So again what is going on here in the above example? Look at the output above for first str(tmp), is.matrix, and is.list. class() and is.matrix, tell us the overall function is a matrix. str() tells use however, that inside the maxtrix is a list. Str() tells use that each list its only a list of 1 value meaning its only a 1 x 1 list. So its 1 x 2 matrix of 1 x 1 lists. This is why is.list() gives the value TRUE because technically there are only lists in the matrix.

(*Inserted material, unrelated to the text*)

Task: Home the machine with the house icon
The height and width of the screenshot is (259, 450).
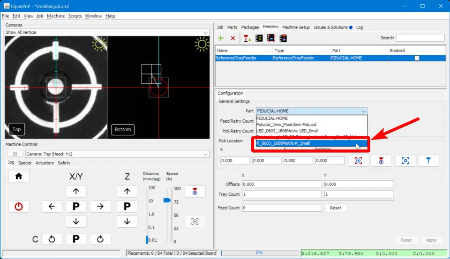Action: click(x=19, y=176)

Now let's talk more about list as we look at the second example in the code or second str(tmp). Like most languages, a list is collection of data structures. The parts of a list can be simply vectors, like a data.frame, but with the columns are allowed to have a different lengths and data types. However unlike other languages, a list in R can also be a much more complicated structure (paraphrased from ramnathv[3]). Looking above, see that [1:2]? The [number:number] line tells use that each internal list in our second example is 1 x 2. However, str(tmp) is still telling us that our matrix is still only 1 x 2. This is because the matrix only lists as individuals, and matrix is behaving like 1 x 2 vector. Combining the list and matrix observations, overall the matrix lists has dimension of 1 x (2 x (1 x 2)). Its two 1 x 2's. This 1 x (2 x (1 x 2) format is shows what I meant by lists being 1 x (n x m) dimensional and what ramnathv meant by lists 'complicated structure'. Since behavior of combining lists with arrays might still not be clear lets delve a bit deeper than one normally might into this "complicated structure" of lists.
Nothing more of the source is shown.